Important Points: (Read all of these. They are… important)

• First, a really important point: You don’t need to worry about whether or not the evidence you find is consistent with your hypotheses. Your p-values could be huge but that’s ok. Indeed, when it comes to evaluating scientific research, the quality of the research process is more important than the actual results. As long as you do the right things with the data and the words you use to describe it and interpret the results, you will do well.

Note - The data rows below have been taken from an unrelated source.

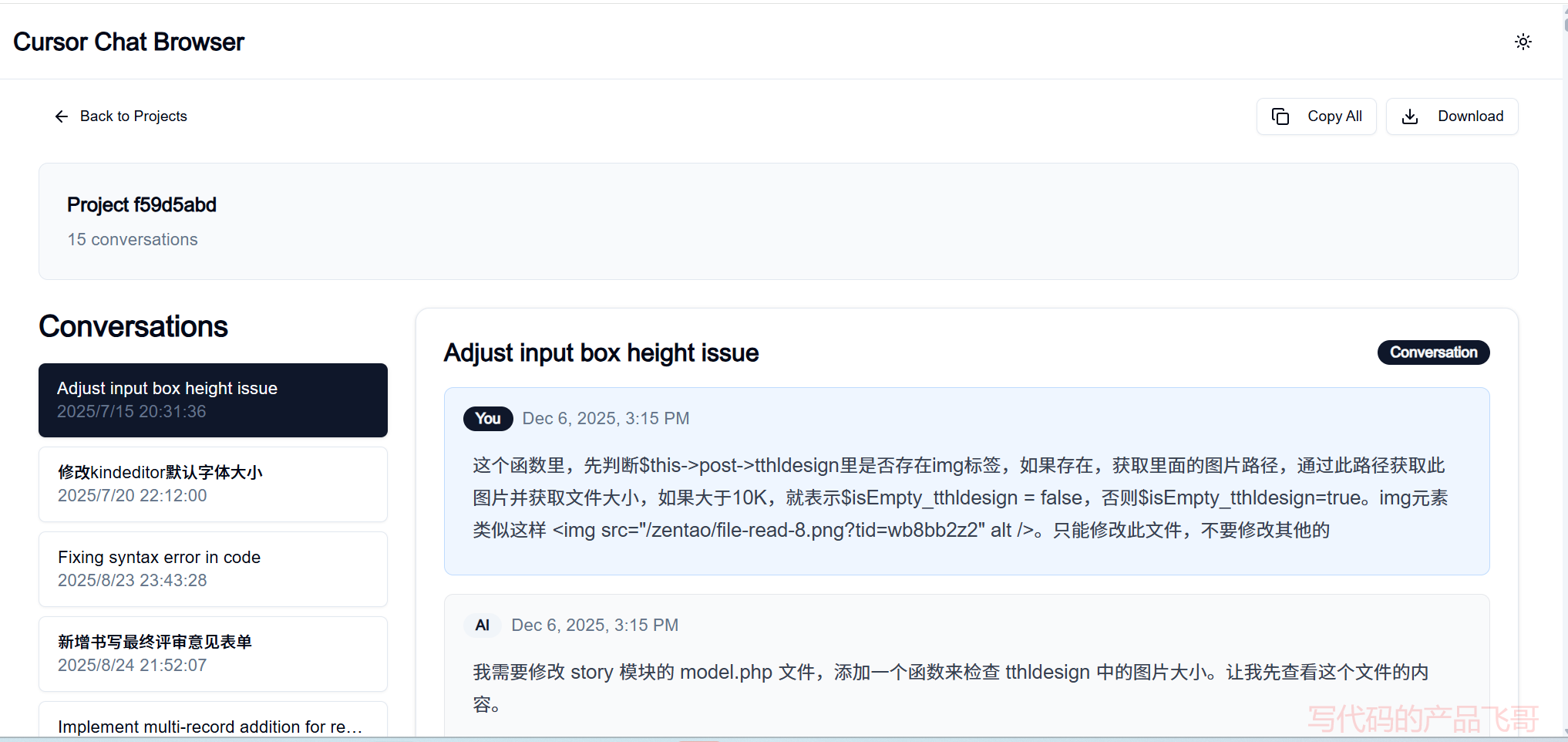This screenshot has height=742, width=1568.
Task: Open conversation "Fixing syntax error in code"
Action: [213, 568]
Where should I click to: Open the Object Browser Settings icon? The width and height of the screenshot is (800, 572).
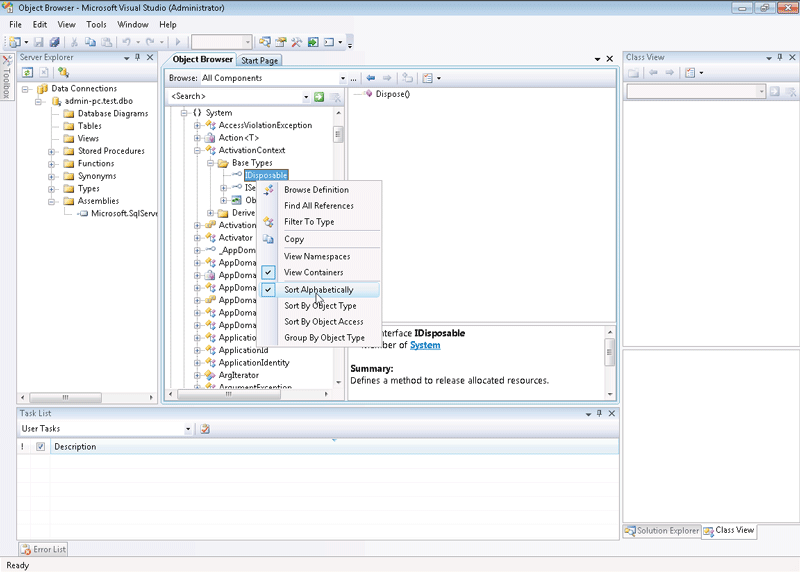point(428,78)
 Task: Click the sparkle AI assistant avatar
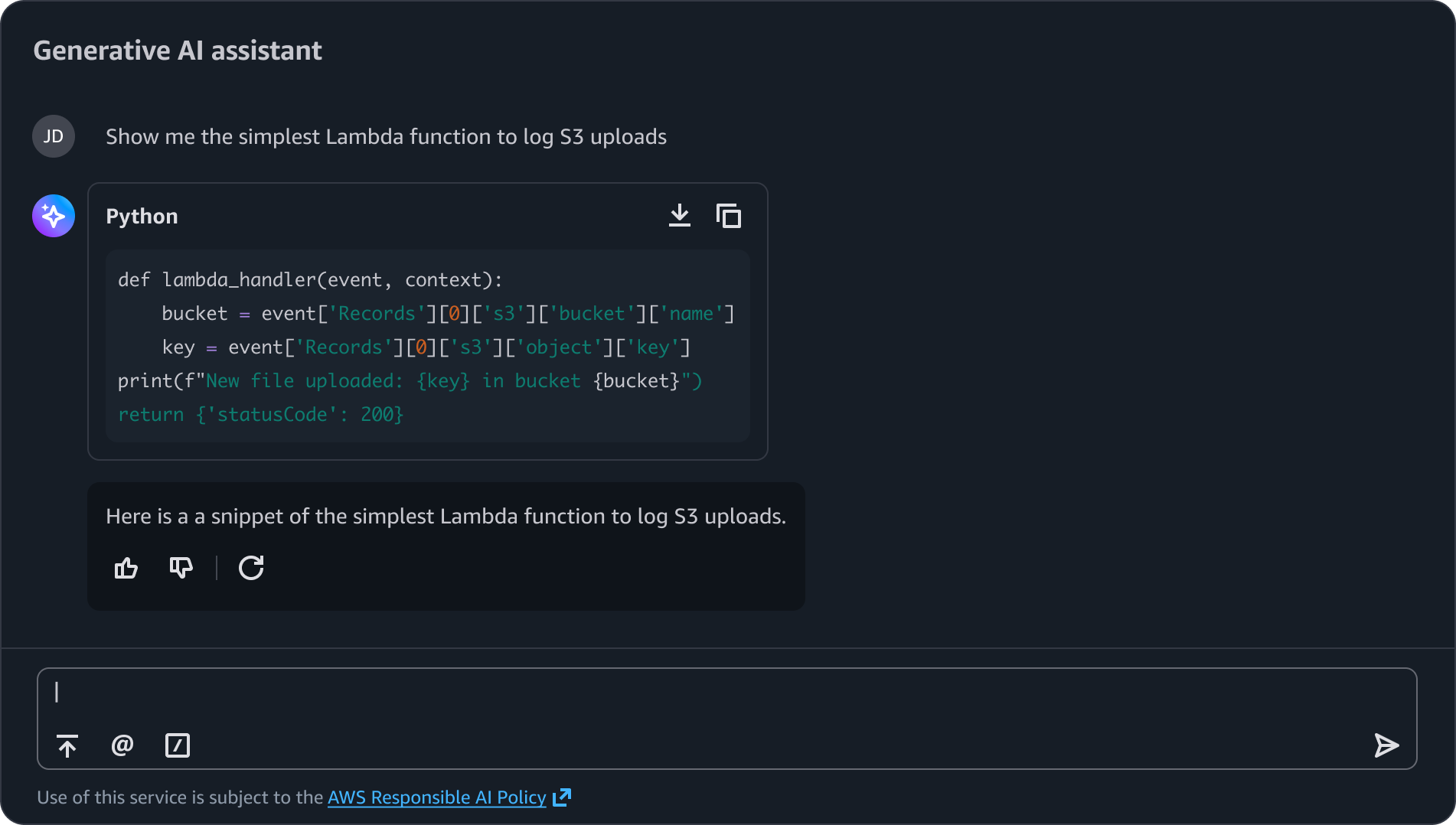click(54, 216)
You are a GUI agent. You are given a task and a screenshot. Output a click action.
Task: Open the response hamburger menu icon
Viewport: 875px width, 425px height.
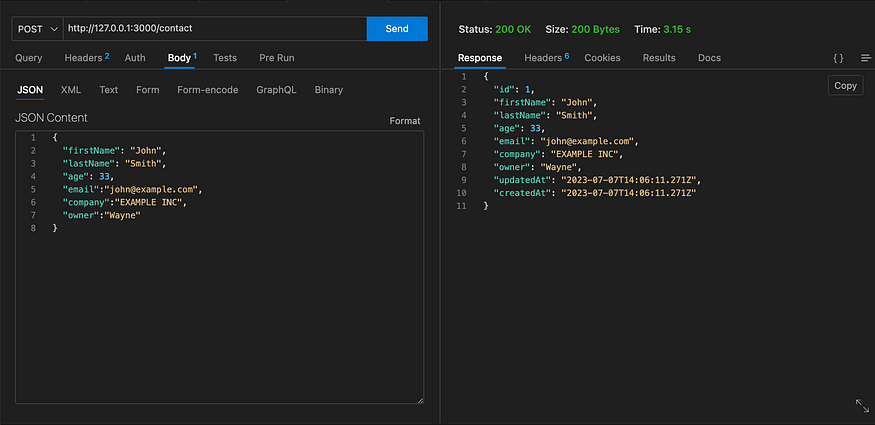click(x=866, y=58)
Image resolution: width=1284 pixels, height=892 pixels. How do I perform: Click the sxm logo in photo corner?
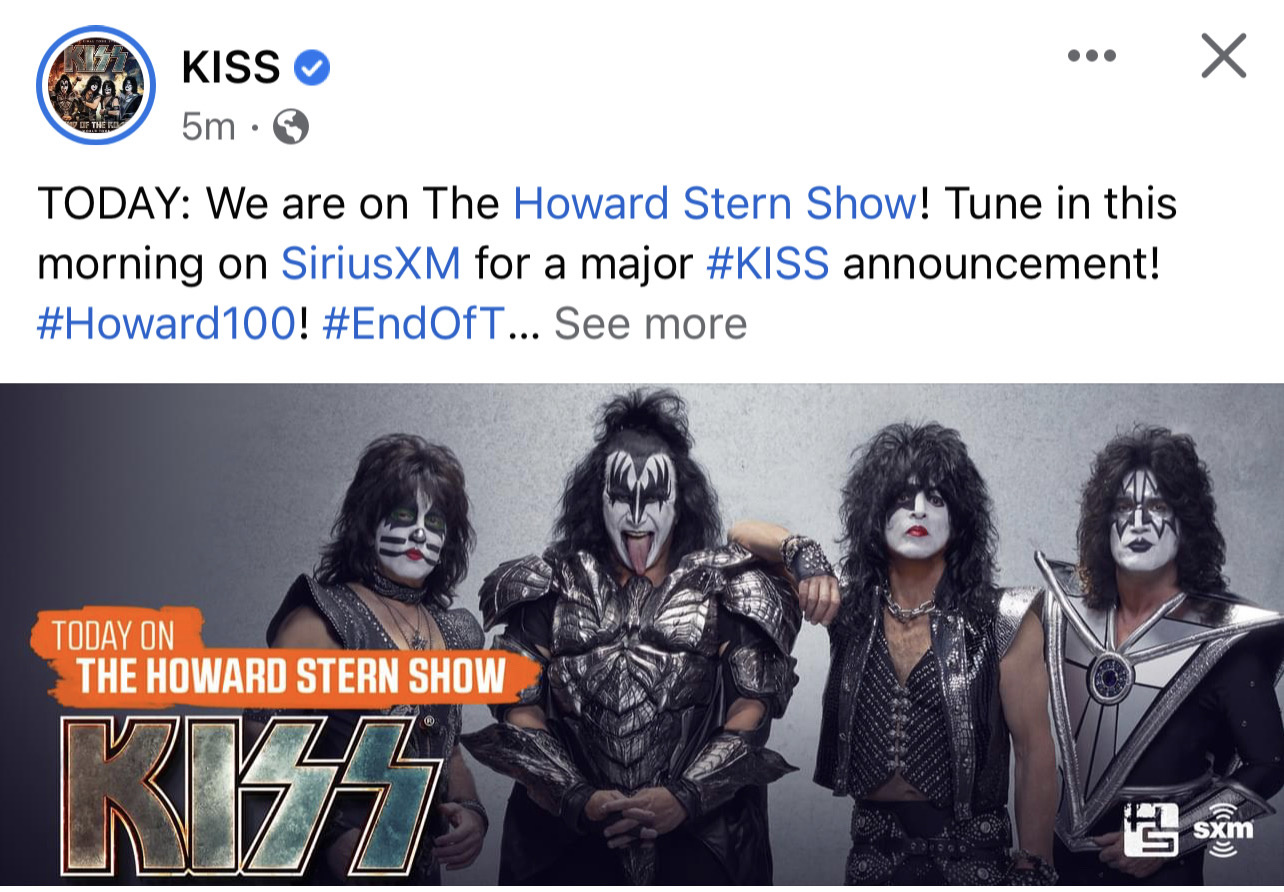pyautogui.click(x=1222, y=829)
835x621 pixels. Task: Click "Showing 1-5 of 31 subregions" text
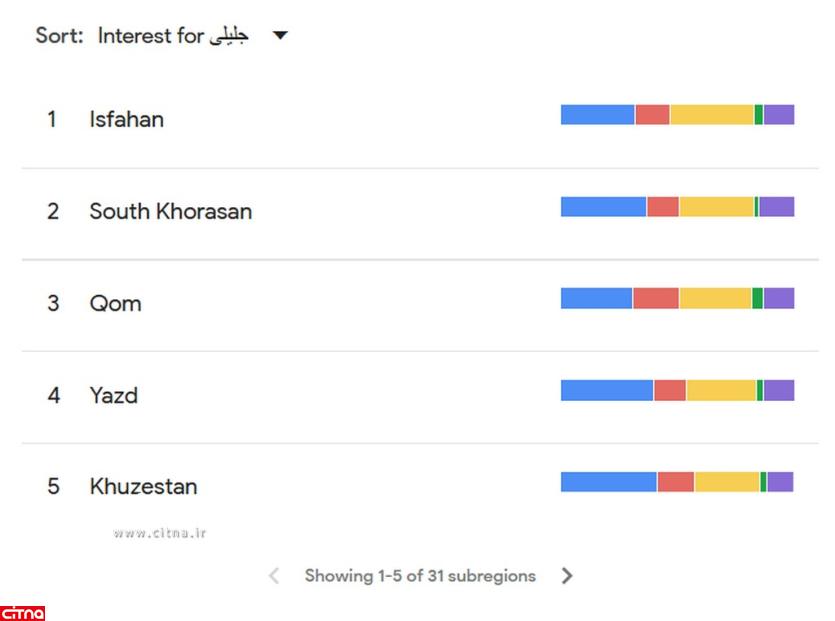pyautogui.click(x=420, y=576)

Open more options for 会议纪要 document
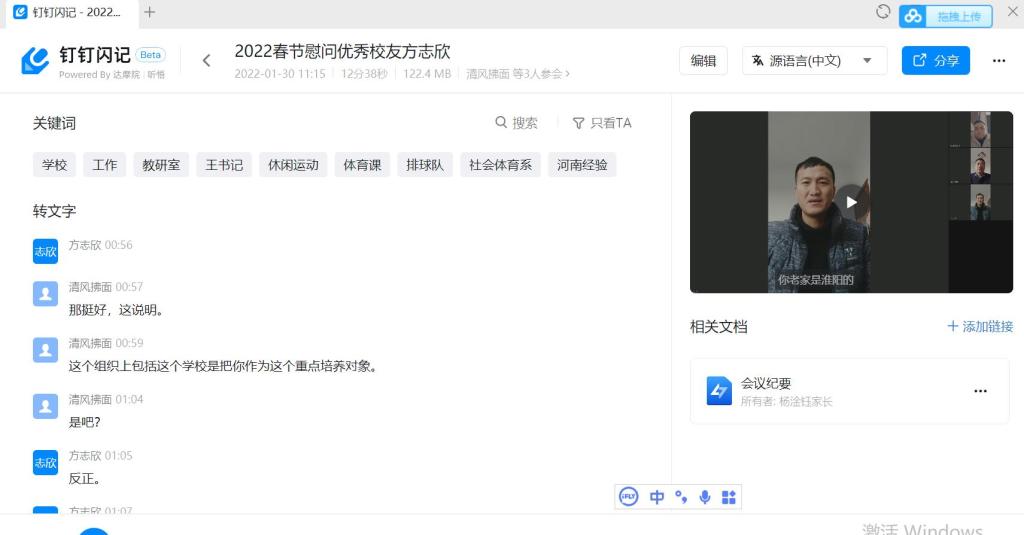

• One important difference between this assignment and a normal research study is that you do not need to consult or summarize existing research. You do not need to read or cite ANY actual political science literature on these topics. If you consult existing research you will be wasting your time. Even if you intend to use it to look for ideas or for smart ways of approaching a question, the real political science research on the topic you choose will probably make you much more confused and you will suffer a blow to your confidence because their analytic techniques are likely much more sophisticated. So simply do it with your existing knowledge, within the confines of the available data, and with the methodological tools you have from the course. This is the right way to try out your skills.
• If your dependent variable is an ‘index’ variable in the Quality of Government data set, make sure your independent variables are not part of the index. For instance, the ‘Hobbes index’ includes a measure of national income. It wouldn’t make sense to use national income as an independent variable.
• A small fraction of your grade is based on the novelty and thoughtfulness of the relationships you choose to explore. For instance, you can still earn a good grade if you explore how age, gender, and income are related to voter turnout, but you can earn a higher grade if you consider some less obvious relationships. The key here is to demonstrate that you spent time thinking about possible causal factors rather than picking the first few that come to mind. Don’t make it totally wacky – but try to avoid being boring.
• You should paste the Stata table for your multiple regression at the very end of your report as an appendix. it will not count in the page limit. Either paste it as an image or paste it as text and then change the font to courier so it looks real pretty, like regression always does.J  If you highlight the results in Stata and right-click on it (2 finger click for mac) you’ll see four copy options. See what works on your computer; I can’t tell you in advance.
• Clear writing in the discussion of your results is a substantial part of the grade. Look for examples included in the Canvas learning modules, the assignment/test answer sheets, the textbook, and the lab workbook for examples of how to clearly, concisely, and correctly discuss results. For instance, sometimes a one-unit change in the independent variable in a regression isn’t the best way to tell us about the relationship (e.g. a one dollar increase in household income?).
• Some of the posted datasets that do not contain all of the variables included in the codebook. There used to be a maximum number of variables that ‘small stata’ (which some people rented) could handle. If you use the small data sets, you are obviously restricted to the variables in that data set. If there are variables in the codebook you would like to use, you can do so by opening the ‘large’ versions of the data sets.
• There is almost no instance where you should recode a continuous variable into a binary or ordinal variable. You may need to recode a categorical variable (like religion) into one or more binary variables if you wish to include it in your regression. If you are unsure if a particular recoding of a variable is a good idea, check with me or the TA.

[1] Notice that we say run a regression of Dependent ON independent. That seems backwards. But the sentence is written like the equation Dependent [Y] = a + B(Independent [X]). That’s just how we say that and write the equation. Unfortunately, this is linguistically the opposite of how we ask our questions and present our theories where we say X “influences” Y.